We summarized the results of studies comparing transforaminal endoscopic discectomy and open microdiscectomy and performed a meta-analysis to compare the effectiveness and safety of these two surgeries for treating lumbar disk herniation. We analyzed the effectiveness of these two procedures by evaluating improvements in patients’ pain, functional scores, average duration of surgery, and hospital stay. We also analyzed the safety of these two procedures by evaluating complications and recurrence of LDH. We included five prospective studies and four retrospective studies involving 1527 patients in our analysis (Table 2).

Table 2 Summary of information of the prospective studies and retrospective studies

No significant difference in both leg pain and function recovery was observed between TED and MD. Both RCTs and retrospective studies support the evidence that the transmuscular approach to the transforaminal endoscopic discectomy is as effective as the conventional open microdiscectomy requiring paravertebral muscle retraction. It can be explained that the clinical symptoms were caused by the decompression of the nerve root due to the herniated disk [35]. Both surgical procedures can remove nerve compression. However, several studies [36] suggested that clinical outcomes were associated with paravertebral muscle injury. Additionally, some factors such as different sampling dates, different peri- and intraoperative procedures, and different surgeons may have influenced the clinical outcomes.

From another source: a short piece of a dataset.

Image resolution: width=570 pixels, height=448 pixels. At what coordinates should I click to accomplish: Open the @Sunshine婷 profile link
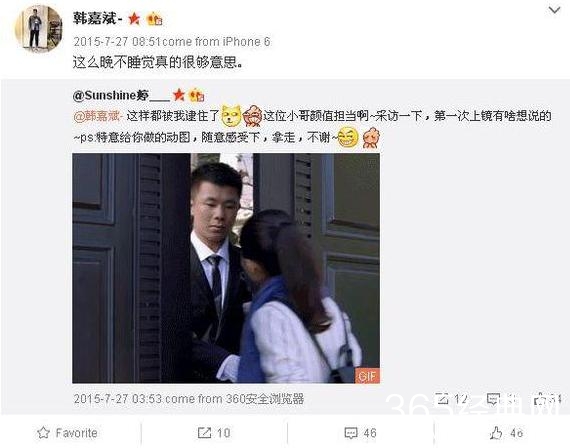pyautogui.click(x=121, y=95)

The results in operative times and length of hospital stay were difficult to interpret. Although the operative times of the TED group was slightly shorter than the MD group, no significant difference was observed between TED and MD groups. The differences in how operative time was defined are important. Whether the anesthesia time was considered into the operative time, it had a large influence on operative time. Moreover, the variability in the techniques used was also a factor [37]. The length of hospital stay was much shorter in the TED group compared to that in the MD group. Transforaminal endoscopic discectomy may be associated with less muscle damage, among other outcomes [38], which allows the early recovery of patients. Additionally, economic factors should be considered.

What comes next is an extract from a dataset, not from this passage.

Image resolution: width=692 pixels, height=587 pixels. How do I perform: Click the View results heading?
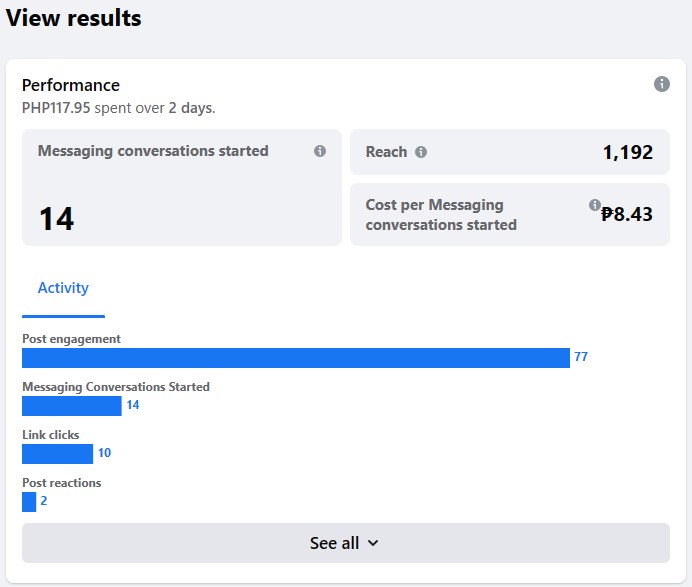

In this meta-analysis, no significant difference in rates of total complications was observed between the two groups. Some studies [25, 26] suggested that the TED approach would be associated with a higher rate of complications. A limited surgical exposure leads to difficulty in surgery, and therefore, it is easier to cause nerve damage and other complications [39]. However, other research suggests the opposite because the small incision and minimal internal tissue damage make it possible for a shorter recovery period and minimization of scar tissue [40, 41]. No significant difference in rates of recurrence was observed between the two groups.

One limitation of this study was the small number of RCTs. Although five RCTs were included in this article, different outcomes could only be extracted from a few studies. It made assessing the effectiveness and safety of the interventions on the different surgical approaches difficult. Another limitation of this review was that clinical heterogeneity, which cannot be resolved completely, may be associated with inconsistency of outcomes.

Conclusions

Our study demonstrated that transforaminal endoscopic discectomy was superior to open microdiscectomy in the length of hospital stay. However, there was no difference in leg pain, functional recovery, and incidence of complications between TED and MD in treating LDH. Prior to selecting a surgical procedure for the management of LDH, the benefits and risks of the procedure discussed herein must be taken into consideration. Additional studies must be performed to guide the clinical decision-making process.